## YOUR TASK
Format the data from the line containing "The width and height of the screenshot is (640, 412)." through the line containing "coordinates (620, 337)." as a two-column CSV with the headers input and output. Give each entry its own row, put its text and its answer in separate quoted fields, and replace any line breaks with spaces.

--- START ---

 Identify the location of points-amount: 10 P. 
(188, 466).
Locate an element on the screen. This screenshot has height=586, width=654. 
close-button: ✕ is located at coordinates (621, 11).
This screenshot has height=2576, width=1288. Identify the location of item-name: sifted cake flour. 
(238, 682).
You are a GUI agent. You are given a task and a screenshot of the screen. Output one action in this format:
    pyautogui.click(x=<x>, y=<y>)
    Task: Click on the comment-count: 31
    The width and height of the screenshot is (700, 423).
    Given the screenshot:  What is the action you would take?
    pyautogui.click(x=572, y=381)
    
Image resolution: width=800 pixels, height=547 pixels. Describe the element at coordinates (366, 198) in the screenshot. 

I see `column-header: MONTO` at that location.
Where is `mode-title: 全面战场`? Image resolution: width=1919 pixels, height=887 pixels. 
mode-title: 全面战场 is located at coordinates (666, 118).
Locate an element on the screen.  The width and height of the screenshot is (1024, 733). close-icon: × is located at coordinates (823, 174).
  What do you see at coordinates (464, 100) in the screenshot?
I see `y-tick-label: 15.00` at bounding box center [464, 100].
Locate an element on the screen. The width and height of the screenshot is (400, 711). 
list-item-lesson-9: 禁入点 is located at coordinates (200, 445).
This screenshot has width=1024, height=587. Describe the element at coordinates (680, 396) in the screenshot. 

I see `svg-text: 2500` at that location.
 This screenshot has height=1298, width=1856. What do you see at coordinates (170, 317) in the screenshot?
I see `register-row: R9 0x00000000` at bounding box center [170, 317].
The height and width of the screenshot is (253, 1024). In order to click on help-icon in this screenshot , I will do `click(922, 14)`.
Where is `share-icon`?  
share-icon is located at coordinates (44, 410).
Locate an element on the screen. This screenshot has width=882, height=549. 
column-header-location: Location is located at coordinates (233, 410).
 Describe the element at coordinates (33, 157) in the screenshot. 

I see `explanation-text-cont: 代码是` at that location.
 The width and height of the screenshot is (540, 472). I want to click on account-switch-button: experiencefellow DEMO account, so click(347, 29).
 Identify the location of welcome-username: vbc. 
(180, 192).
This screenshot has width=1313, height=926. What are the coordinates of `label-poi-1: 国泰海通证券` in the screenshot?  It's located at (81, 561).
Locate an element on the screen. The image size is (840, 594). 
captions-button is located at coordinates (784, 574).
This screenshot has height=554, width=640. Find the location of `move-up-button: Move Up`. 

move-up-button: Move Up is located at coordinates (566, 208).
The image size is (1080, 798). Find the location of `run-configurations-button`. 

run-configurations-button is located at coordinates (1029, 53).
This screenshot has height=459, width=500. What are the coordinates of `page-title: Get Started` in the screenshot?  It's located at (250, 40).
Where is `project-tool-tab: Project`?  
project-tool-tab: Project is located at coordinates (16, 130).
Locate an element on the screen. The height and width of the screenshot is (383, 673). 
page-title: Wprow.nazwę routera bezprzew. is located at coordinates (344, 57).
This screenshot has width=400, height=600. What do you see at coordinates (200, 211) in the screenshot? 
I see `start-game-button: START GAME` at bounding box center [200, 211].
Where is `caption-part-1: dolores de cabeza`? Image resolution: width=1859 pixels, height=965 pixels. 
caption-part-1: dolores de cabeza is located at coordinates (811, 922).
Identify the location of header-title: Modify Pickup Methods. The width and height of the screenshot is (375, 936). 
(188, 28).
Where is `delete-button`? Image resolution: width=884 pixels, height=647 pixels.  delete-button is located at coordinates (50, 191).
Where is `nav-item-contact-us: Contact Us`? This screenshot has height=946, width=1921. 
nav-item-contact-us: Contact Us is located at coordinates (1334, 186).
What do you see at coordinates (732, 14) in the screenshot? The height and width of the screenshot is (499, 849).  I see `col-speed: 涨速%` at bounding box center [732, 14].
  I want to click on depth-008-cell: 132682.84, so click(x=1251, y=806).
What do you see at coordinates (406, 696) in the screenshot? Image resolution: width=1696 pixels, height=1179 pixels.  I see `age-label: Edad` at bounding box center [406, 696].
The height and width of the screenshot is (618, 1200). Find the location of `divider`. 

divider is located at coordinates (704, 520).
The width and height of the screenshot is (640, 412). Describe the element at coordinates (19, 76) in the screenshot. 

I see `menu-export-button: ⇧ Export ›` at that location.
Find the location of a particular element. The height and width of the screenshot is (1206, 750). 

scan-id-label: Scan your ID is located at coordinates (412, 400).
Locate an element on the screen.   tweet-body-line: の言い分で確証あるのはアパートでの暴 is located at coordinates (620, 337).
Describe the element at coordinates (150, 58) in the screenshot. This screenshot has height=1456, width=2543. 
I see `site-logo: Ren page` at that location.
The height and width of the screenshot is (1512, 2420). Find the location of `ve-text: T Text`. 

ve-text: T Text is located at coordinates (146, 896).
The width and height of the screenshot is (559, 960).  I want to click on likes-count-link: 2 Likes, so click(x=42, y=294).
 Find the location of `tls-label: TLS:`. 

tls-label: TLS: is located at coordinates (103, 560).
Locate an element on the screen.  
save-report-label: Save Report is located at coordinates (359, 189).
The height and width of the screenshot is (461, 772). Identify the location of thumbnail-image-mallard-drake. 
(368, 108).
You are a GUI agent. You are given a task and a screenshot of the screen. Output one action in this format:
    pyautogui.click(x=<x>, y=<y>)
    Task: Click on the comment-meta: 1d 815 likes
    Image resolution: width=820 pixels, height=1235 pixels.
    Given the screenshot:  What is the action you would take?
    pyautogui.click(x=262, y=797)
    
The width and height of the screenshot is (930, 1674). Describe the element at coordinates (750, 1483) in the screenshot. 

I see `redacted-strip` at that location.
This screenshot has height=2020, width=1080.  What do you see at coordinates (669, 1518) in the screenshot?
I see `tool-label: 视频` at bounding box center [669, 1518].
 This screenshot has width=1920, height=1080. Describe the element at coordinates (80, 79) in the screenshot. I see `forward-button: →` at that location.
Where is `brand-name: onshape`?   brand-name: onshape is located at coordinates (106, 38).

--- END ---

## SOLUTION
input,output
"The width and height of the screenshot is (640, 412). Describe the element at coordinates (19, 76) in the screenshot.","I see `menu-export-button: ⇧ Export ›` at that location."
"Find the location of a particular element. The height and width of the screenshot is (1206, 750).","scan-id-label: Scan your ID is located at coordinates (412, 400)."
"Locate an element on the screen.","tweet-body-line: の言い分で確証あるのはアパートでの暴 is located at coordinates (620, 337)."